Exercise instructions:
The records that follow are to be repeated exactly, in full.

BEGIN

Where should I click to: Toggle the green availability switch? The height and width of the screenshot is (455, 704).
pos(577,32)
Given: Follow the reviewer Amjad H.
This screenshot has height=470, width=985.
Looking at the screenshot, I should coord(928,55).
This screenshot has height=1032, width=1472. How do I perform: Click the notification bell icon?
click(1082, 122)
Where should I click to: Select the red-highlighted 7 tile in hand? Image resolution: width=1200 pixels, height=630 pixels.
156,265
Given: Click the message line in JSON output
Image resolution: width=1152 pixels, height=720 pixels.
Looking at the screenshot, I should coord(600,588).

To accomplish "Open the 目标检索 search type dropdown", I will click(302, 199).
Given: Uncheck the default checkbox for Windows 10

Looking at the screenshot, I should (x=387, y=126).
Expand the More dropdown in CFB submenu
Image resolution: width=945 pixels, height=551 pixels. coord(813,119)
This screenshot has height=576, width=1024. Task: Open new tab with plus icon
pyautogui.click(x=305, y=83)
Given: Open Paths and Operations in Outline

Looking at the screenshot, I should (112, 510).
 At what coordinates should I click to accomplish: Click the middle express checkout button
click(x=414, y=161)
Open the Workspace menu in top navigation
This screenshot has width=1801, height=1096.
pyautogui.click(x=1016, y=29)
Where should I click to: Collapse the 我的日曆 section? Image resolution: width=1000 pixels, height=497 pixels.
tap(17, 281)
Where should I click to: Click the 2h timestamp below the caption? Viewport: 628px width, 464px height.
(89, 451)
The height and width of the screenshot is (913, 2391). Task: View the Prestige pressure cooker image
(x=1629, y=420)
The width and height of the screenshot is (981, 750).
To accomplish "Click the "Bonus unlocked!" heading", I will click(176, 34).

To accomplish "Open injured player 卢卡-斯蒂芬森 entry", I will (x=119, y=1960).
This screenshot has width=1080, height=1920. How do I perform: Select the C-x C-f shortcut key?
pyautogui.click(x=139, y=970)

END

Your solution:
Where should I click to: Toggle the green availability switch? The height and width of the screenshot is (455, 704).
pos(577,32)
Given: Follow the reviewer Amjad H.
This screenshot has height=470, width=985.
Looking at the screenshot, I should coord(928,55).
This screenshot has height=1032, width=1472. How do I perform: Click the notification bell icon?
click(1082, 122)
Where should I click to: Select the red-highlighted 7 tile in hand? Image resolution: width=1200 pixels, height=630 pixels.
156,265
Given: Click the message line in JSON output
Image resolution: width=1152 pixels, height=720 pixels.
Looking at the screenshot, I should coord(600,588).

To accomplish "Open the 目标检索 search type dropdown", I will click(302, 199).
Given: Uncheck the default checkbox for Windows 10

Looking at the screenshot, I should (x=387, y=126).
Expand the More dropdown in CFB submenu
Image resolution: width=945 pixels, height=551 pixels. coord(813,119)
This screenshot has height=576, width=1024. Task: Open new tab with plus icon
pyautogui.click(x=305, y=83)
Given: Open Paths and Operations in Outline

Looking at the screenshot, I should (112, 510).
 At what coordinates should I click to accomplish: Click the middle express checkout button
click(x=414, y=161)
Open the Workspace menu in top navigation
This screenshot has width=1801, height=1096.
pyautogui.click(x=1016, y=29)
Where should I click to: Collapse the 我的日曆 section? Image resolution: width=1000 pixels, height=497 pixels.
tap(17, 281)
Where should I click to: Click the 2h timestamp below the caption? Viewport: 628px width, 464px height.
(89, 451)
The height and width of the screenshot is (913, 2391). Task: View the Prestige pressure cooker image
(x=1629, y=420)
The width and height of the screenshot is (981, 750).
To accomplish "Click the "Bonus unlocked!" heading", I will click(176, 34).

To accomplish "Open injured player 卢卡-斯蒂芬森 entry", I will (x=119, y=1960).
This screenshot has width=1080, height=1920. How do I perform: Select the C-x C-f shortcut key?
pyautogui.click(x=139, y=970)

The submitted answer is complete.